Freer also supports the idea of giving up snacking, which seems to contradict what several other authors advise, but instead suggests that when you reach for a snack you should alternatively ask yourself are you bored, thirsty, being sociable or just eating to suppress an emotion. Instead, make sure you eat proper meals that contain fat, protein and plants, as meals that are made up mainly or purely from carbs will play havoc with your blood sugar levels and leave you reaching for a snack within the hour.

Throughout the book, Freer stresses the importance of fats, good healthy fats, such as oily fish, avocados, nuts, seeds, certain oils and red meats and poultry.  She purports that you should make good fats your friends and sugar your enemy.

Freer puts forward the idea that eating healthy fats and proteins with your breakfast is a far better way to start the day, as it avoids setting off this rollercoaster of cravings by the body, and she suggests a myriad ways of starting the day in a healthy way and giving yourself a chance at being the healthy person you want to be.
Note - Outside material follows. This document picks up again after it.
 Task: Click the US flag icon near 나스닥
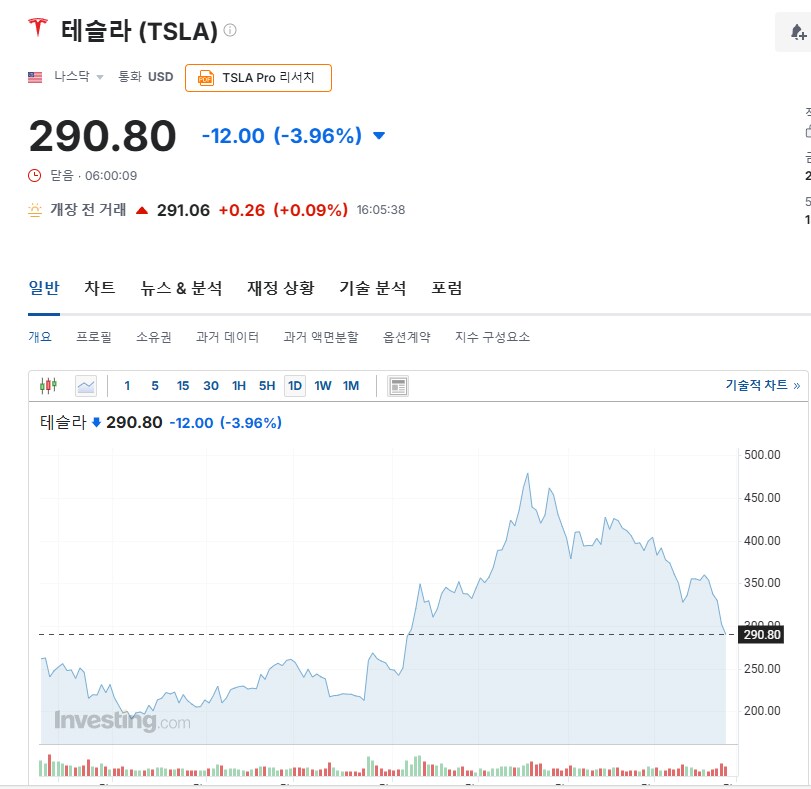(x=33, y=76)
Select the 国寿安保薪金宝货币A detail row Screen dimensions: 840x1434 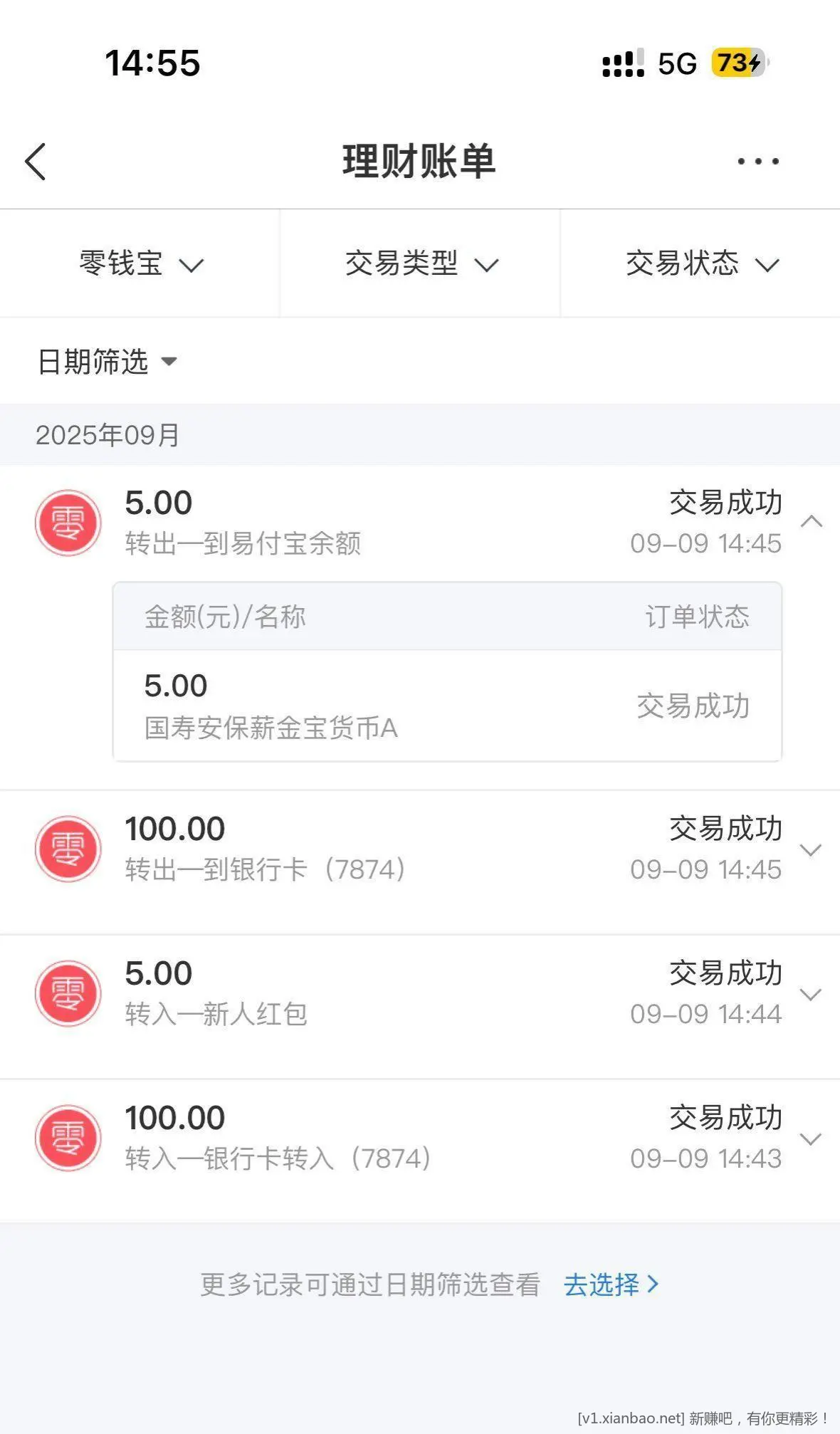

This is one of several very important ideas that resonated with me from this book.  I particularly liked the idea of eating chia seeds with almond milk and fruit and have found myself doing so several mornings per week in order to try to reduce my urge to snack all day.

Freer also suggests that it is useful to carry out a kitchen detox and rid your kitchen and your life of certain products that fall into the above categories and also consider the utensils and storage containers you use to store items i.e glass being preferable to plastics or tins, that can secrete toxins and chemicals into the food.

Whilst I haven't done this for all the products she suggests, I have disposed of some items that I am no longer happy to use and may do the same with a few more in the future. i.e. table salt, vegetable oil, balsamic vinegar.  She also suggests a few utensils or gadgets that are essential to help you prepare healthy, happy food and gives a few tips on smart shopping and avoiding the lure of advertising and convenience food.

Finally, in addition to discussing the issue of what you eat, she also has chapters devoted to drinking (water preferably), supplements (she only suggests a couple for use without consulting a professional) and exercise or movement (essential) and how ensuring that you do or take sufficient of these is also vital in achieving better health.

In conclusion, I found this book highly informative on a whole raft of nutrition issues, well written, with comprehensive alternatives for the things she suggests you eliminate from your diet.  She also uses examples of clients she has treated and these offer insights into behaviour and how you could change it.  She doesn't suggest you give up everything all at once, but just one thing at a time until a healthier habit has formed around that item, so that it doesn't seem too overwhelming.  To me this made absolute sense and is helping me to try to tackle one area of my diet at a time.

As a consequence, I would quite like to keep this book on my shelf for future reference as I change habits that I have had for many years.  As it is a library book, it needs to go back, but I would however, definitely consider buying it to help keep me on track with living a healthier lifestyle.

1 comment:

  1. Thanks for the review, I think it's one for the library list rather than the shopping list, but I'll see if I can get hold of it.